There seems to be a lot of chatter and momentum in the options space about binary options. A binary option is different in that it has two outcomes, max gain or max loss… hence the name, "binary option". So unlike a regular option, these options do not have infinite gains nor variable gains based on how much higher the underlying is above the strike price at expiration. The gain can either be an asset or cash, and these options are bought or sold for a premium.
Basically, these options are like a sports bet. Let’s say you put $10 down on a 50/50 chance for a team to win. If you are right, you get paid back $9, if you lose, you lose $10. Because of this, it is foolish to buy binary options if you are paying a premium since the payout is a 50/50 chance. In fact, in many countries, binary options are considered a form of gambling and are illegal. Many binary option brokerages have turned out to be scams, so when it comes to binary option trading, do not even bother.
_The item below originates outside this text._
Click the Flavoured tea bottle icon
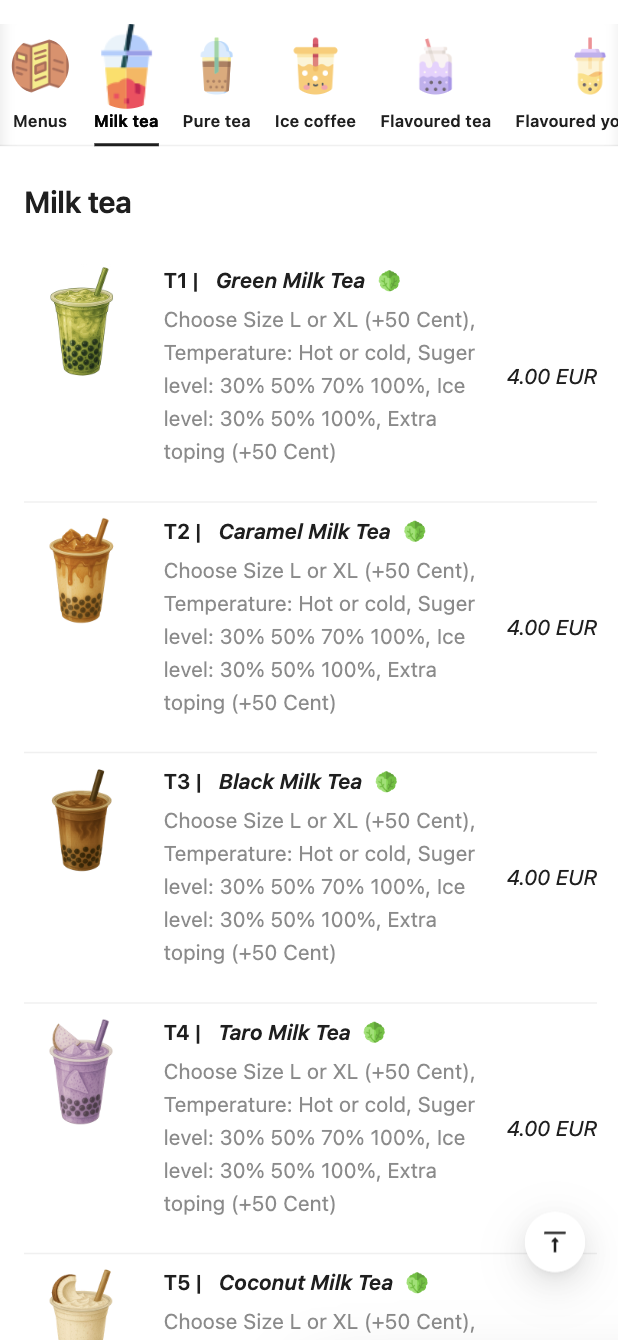The width and height of the screenshot is (618, 1340). click(435, 68)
However, one thing that binary options do offer is a great way to evaluate pricing models and option pricing. From an option pricing point of view, a binary option kind of acts like a vertical at the same strike, making for much easier calculation of return to risk. It also is shown to be a great tool to measure the efficiency of the return of a vertical, since the middle ground of a vertical is the non-binary part of the calculation and tends to get in the way of the OCD option trader’s return to risk calculation. Therefore, a 1 wide vertical in most underlying vehicles can synthetically represent a binary vertical. I highly recommend that, since the return-to-risk is higher in that strategy than any other vertical spread as shown by binary options.
In short, binary options are the academic option student’s delight, but from a practical standpoint, they are a scam.